• Short problem
Convert the lines of the listing from the one containing "1354x782 pixels." through the end of the listing, inclusive, into a JSON list of strings with one string per line, leaving out blank lines and pictures.

• Data rows
┌──

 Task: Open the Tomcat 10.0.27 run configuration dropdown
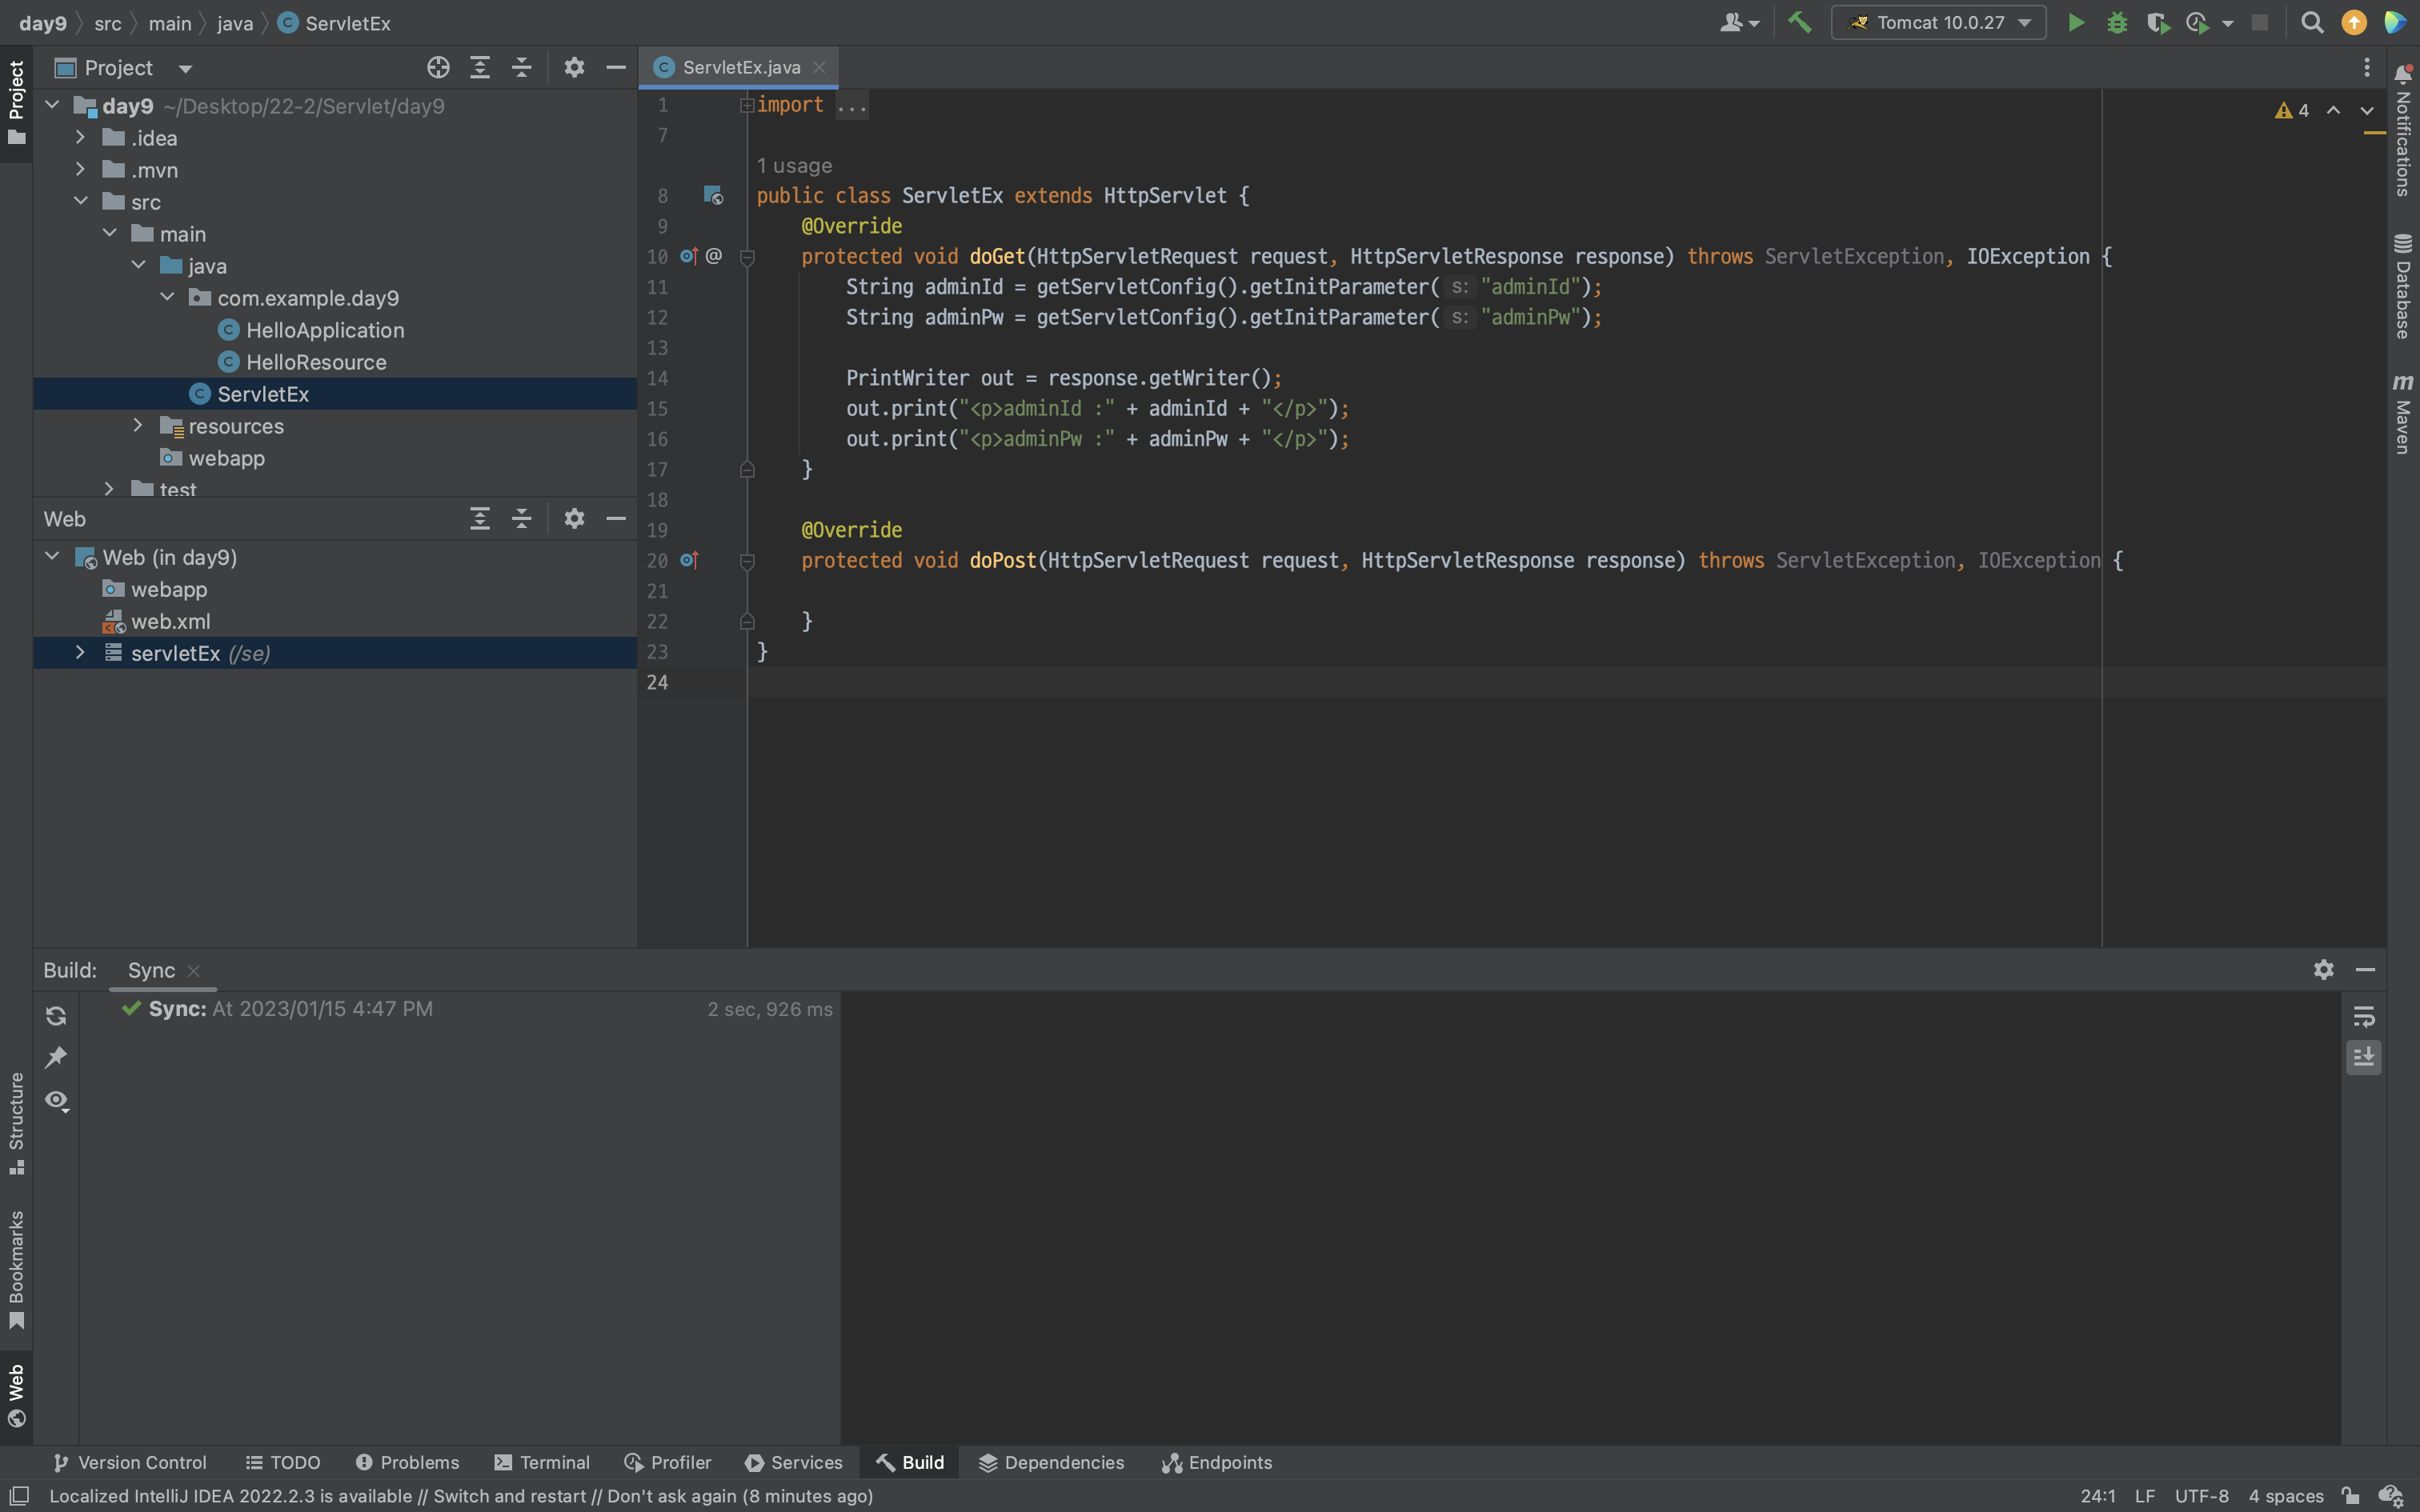(x=1938, y=23)
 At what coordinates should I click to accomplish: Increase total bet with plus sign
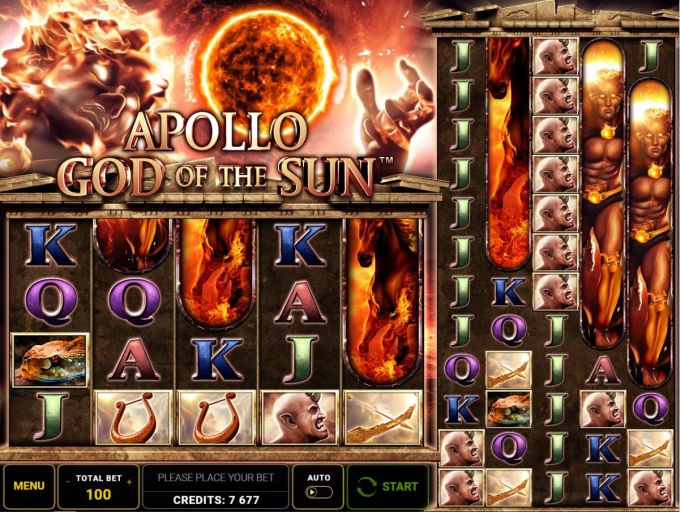click(129, 482)
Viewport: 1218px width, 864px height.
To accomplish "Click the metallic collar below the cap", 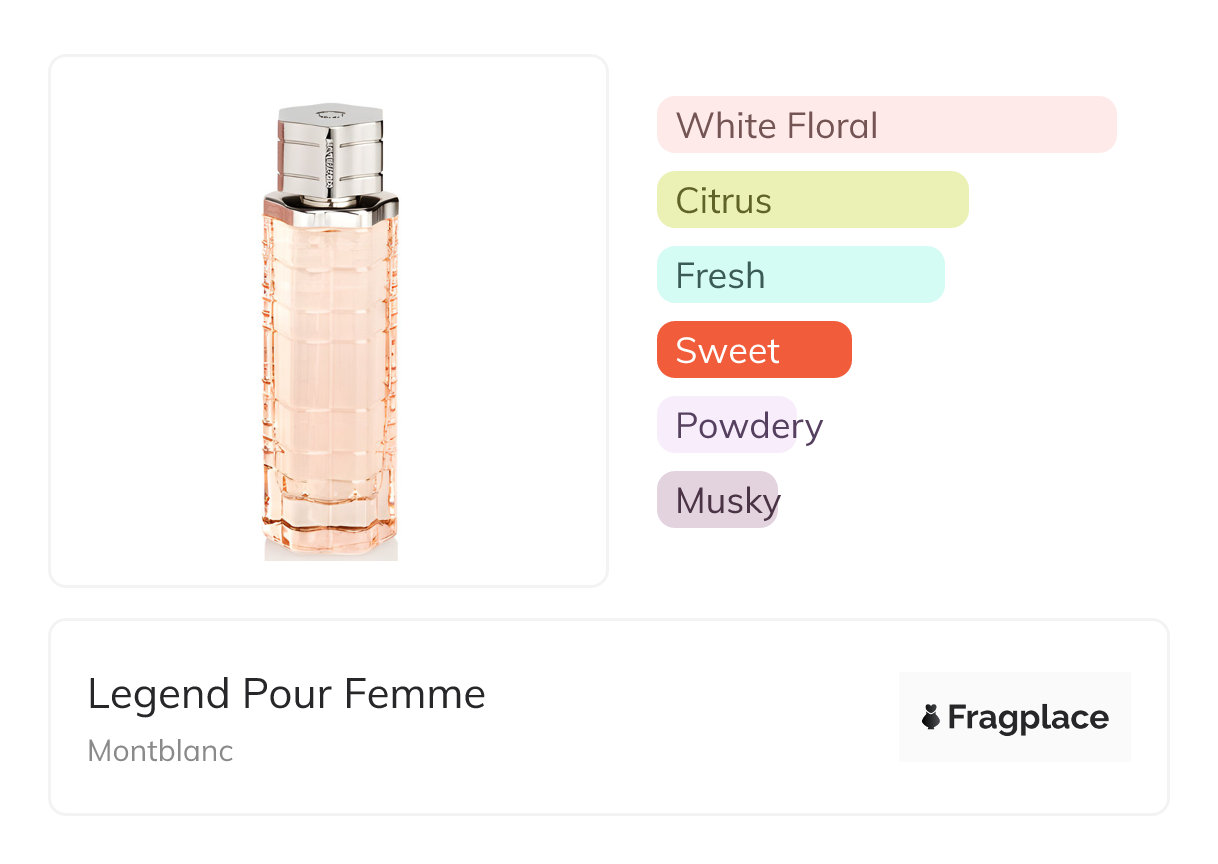I will pyautogui.click(x=330, y=207).
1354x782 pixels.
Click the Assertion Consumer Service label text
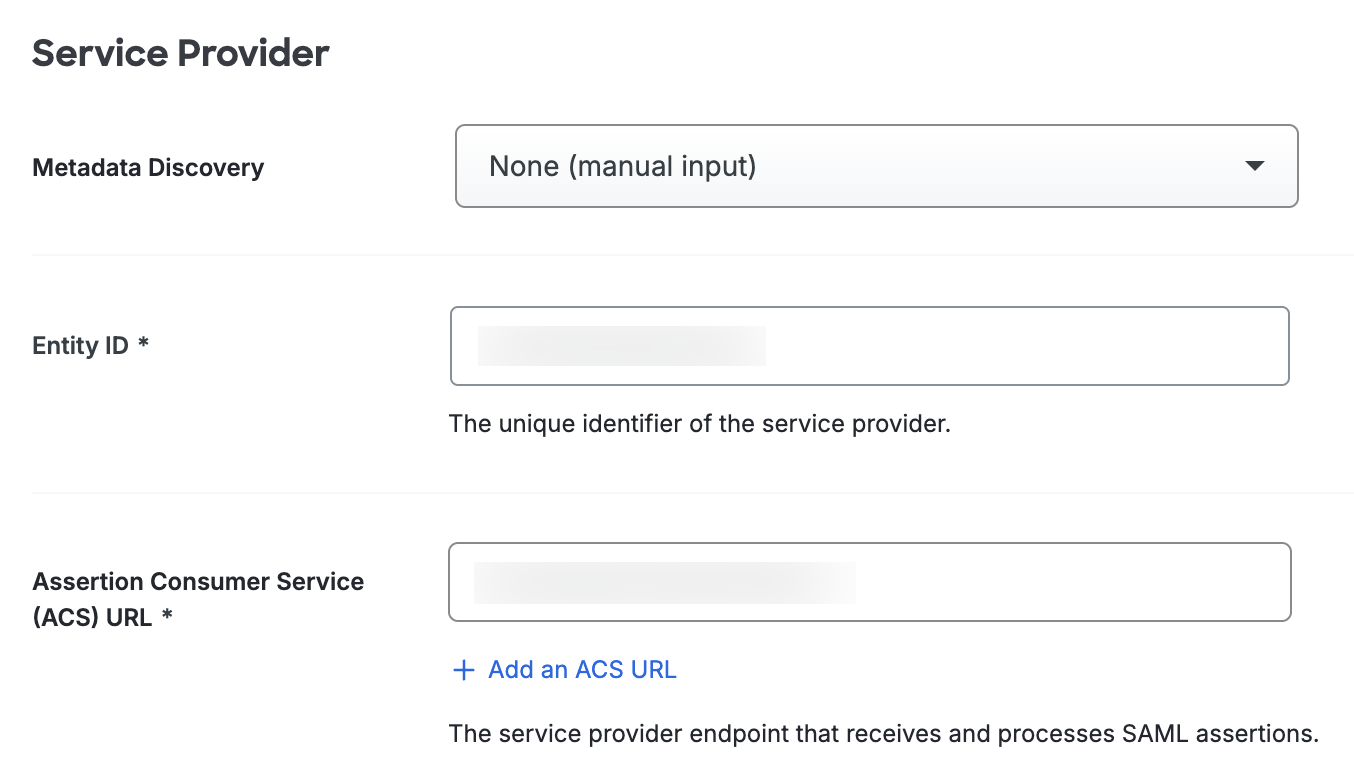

└──

• In response
[
  "1354x782 pixels.",
  "Click the Assertion Consumer Service label text"
]